» **Data to use**:
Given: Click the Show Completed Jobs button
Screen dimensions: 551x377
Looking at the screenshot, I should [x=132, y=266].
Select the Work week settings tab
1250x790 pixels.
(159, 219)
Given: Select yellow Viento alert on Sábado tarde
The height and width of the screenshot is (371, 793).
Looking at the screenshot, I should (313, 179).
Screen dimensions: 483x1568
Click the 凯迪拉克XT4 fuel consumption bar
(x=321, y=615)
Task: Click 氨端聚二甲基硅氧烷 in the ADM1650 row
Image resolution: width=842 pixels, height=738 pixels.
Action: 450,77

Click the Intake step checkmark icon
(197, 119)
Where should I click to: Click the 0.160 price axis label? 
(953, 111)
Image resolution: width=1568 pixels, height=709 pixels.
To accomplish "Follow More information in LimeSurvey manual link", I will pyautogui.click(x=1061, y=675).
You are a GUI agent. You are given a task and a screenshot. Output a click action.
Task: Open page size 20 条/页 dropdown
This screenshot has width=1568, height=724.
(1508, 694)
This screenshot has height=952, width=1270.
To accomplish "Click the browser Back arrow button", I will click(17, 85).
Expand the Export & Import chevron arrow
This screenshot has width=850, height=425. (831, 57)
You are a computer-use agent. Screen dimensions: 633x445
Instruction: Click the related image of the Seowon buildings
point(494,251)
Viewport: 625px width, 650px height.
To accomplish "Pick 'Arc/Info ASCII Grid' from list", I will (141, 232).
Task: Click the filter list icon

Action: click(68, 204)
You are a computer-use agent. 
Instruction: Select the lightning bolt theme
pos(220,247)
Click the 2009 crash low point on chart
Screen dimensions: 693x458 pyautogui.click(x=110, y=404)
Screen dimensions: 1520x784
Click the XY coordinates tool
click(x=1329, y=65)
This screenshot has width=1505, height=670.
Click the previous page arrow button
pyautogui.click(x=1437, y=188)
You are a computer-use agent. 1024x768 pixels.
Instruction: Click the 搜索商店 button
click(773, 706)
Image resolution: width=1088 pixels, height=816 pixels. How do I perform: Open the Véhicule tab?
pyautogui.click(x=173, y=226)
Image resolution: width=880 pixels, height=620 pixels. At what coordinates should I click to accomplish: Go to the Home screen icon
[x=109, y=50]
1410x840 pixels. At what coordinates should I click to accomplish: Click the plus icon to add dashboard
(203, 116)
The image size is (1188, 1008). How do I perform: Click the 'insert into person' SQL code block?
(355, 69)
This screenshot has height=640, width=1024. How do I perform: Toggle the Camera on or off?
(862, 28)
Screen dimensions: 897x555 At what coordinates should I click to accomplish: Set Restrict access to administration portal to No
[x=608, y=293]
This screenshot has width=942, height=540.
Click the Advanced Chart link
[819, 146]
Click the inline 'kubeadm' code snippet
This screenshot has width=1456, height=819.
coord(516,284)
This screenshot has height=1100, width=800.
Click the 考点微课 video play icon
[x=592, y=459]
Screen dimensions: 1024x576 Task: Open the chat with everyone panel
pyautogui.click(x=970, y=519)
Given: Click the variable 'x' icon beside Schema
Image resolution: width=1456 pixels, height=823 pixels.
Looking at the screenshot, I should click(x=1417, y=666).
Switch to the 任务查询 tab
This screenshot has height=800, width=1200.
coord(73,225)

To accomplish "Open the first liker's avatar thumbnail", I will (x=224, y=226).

» **Given instruction**: Can you express the stretch of the data above from the line containing "Image resolution: width=1088" through the line containing "coord(516,284)" as a JSON list of strings, one string per line and skipping any blank lines?

» **Exercise response**:
[
  "Image resolution: width=1088 pixels, height=816 pixels. How do I perform: Open the Véhicule tab?",
  "pyautogui.click(x=173, y=226)",
  "Image resolution: width=880 pixels, height=620 pixels. At what coordinates should I click to accomplish: Go to the Home screen icon",
  "[x=109, y=50]",
  "1410x840 pixels. At what coordinates should I click to accomplish: Click the plus icon to add dashboard",
  "(203, 116)",
  "The image size is (1188, 1008). How do I perform: Click the 'insert into person' SQL code block?",
  "(355, 69)",
  "This screenshot has height=640, width=1024. How do I perform: Toggle the Camera on or off?",
  "(862, 28)",
  "Screen dimensions: 897x555 At what coordinates should I click to accomplish: Set Restrict access to administration portal to No",
  "[x=608, y=293]",
  "This screenshot has width=942, height=540.",
  "Click the Advanced Chart link",
  "[819, 146]",
  "Click the inline 'kubeadm' code snippet",
  "This screenshot has width=1456, height=819.",
  "coord(516,284)"
]